16 October 2018
Food and Health Secretary Ko Wing-man (inset) is facing questions over the government's response to the Brazil tainted-meat scandal. Photos: HKEJ
Food and Health Secretary Ko Wing-man (inset) is facing questions over the government's response to the Brazil tainted-meat scandal. Photos: HKEJ

Govt accused of not doing enough amid Brazilian meat scare

Hong Kong authorities are facing criticism over their response to Brazil’s tainted-meat scandal, with critics accusing the government of not doing enough to halt sales of potentially unsafe imported products.

Questions have been raised as to why the Food and Environmental Hygiene Department (FEHD) did not order a recall of all Brazilian meat products from local shops or ban sales of existing stocks despite announcing a suspension of imports from the South American country. 

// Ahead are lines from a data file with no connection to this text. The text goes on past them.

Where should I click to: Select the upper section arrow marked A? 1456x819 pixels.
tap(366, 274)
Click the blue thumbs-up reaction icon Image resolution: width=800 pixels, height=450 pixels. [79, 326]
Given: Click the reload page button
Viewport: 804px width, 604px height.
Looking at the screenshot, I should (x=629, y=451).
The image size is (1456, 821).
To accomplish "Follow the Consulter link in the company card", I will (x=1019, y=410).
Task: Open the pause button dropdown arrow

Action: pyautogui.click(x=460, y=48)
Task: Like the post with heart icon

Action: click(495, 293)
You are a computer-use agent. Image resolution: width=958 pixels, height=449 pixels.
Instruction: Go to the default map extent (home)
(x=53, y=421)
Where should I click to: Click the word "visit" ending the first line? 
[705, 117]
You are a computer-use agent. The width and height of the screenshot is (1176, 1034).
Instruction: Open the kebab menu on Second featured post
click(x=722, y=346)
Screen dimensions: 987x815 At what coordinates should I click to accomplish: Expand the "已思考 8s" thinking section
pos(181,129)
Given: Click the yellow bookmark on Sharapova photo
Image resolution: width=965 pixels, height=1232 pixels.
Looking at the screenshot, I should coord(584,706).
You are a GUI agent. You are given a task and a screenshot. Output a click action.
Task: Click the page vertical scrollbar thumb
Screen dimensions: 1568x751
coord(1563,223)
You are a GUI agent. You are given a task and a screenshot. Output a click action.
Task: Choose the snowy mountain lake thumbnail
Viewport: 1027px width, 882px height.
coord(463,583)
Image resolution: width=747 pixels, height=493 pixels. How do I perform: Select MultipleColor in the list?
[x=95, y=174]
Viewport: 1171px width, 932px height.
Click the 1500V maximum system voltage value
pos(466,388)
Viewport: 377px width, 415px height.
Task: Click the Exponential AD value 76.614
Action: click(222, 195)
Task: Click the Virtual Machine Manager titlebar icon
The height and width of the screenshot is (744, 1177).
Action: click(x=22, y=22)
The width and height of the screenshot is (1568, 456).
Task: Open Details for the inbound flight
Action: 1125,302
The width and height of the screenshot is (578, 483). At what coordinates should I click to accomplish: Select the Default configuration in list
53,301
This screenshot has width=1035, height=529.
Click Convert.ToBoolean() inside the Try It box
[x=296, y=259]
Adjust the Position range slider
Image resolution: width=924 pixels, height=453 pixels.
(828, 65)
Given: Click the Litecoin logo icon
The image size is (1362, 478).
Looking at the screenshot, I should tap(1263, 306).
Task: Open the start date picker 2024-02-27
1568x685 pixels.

Also, observers are wondering why it took the government four days to announce an import ban after the food safety issue was made public by Brazilian authorities last Friday.

Moreover, officials failed to provide timely information to the public on importers who may have had dealings with errant Brazilian meat processors, critics say.  

After announcing an import halt the previous day, the FEHD on Wednesday disclosed that five out the more than 20 meat processors caught up in the Brazil scandal had sold products to Hong Kong buyers.

The information was given after authorities got in touch with the Brazilian consulate here, almost six days after the food scandal broke out, the Hong Kong Economic Journal reports.

Meanwhile, citizens were also anxious as the FEHD did not order any recalls or ban sales of the products already imported into Hong Kong.

Secretary for Food and Health Ko Wing-man has said the import ban does not force all supermarkets to recall the products, given the lack of specific information as to which batch of imported products may be potentially contaminated.

Media reports, in the meantime, have suggested that a number of restaurants secured relevant information from their suppliers way earlier than the government.

Brazilian authorities are said to be probing 21 meat processors in the country following a corruption scandal involving factory inspectors that led to the sale of rotten products with fake certification.

Among the 21 problem factories, there were six which exported their products overseas.

Hong Kong importers have told CNBC that they only learnt about the ban from TV news reports, and that they were angry that the government authorities only notified restaurant chains.

Hong Kong is reported to be the second biggest importer of Brazilian meat, second only to China.

While most countries will be able to sustain their meat supply by turning to their own local production, Hong Kong will be hit hard as it solely relies on imports.

On Tuesday, Japan, Sweden, Mexico, and Canada joined a growing list of countries banning meat imports from Brazil. The UK and the US have yet to impose any bans, but have said they would step up food testing on imports.

The Brazilian government has stressed that carcinogenic meat was only an isolated incident, and that people should not doubt the hygiene and safety standards of the nation’s entire meat industry.

In the wake of the scandal and the Hong Kong’s response to it, lawmaker Helena Wong Pik-wan criticized food and health secretary Ko, accusing him of being too passive in dealing with the events.

Authorities should have banned sales of Brazilian meat at the retail level, she said.

Ho Kai-ming, a member of the Legislative Council’s Panel on Food Safety and Environmental Hygiene, said he is disappointed that the government took so long to announce the list of importers.

Fellow legislator Tommy Cheung Yu-yan, who represents the catering industry functional constituency, however offered support to the government, saying authorities took the right decision.

Chueng said he has communicated with the Brazilian consulate and learnt that that only three slaughterhouses out of the more than 5,000 such facilities in Brazil were identified as problematic.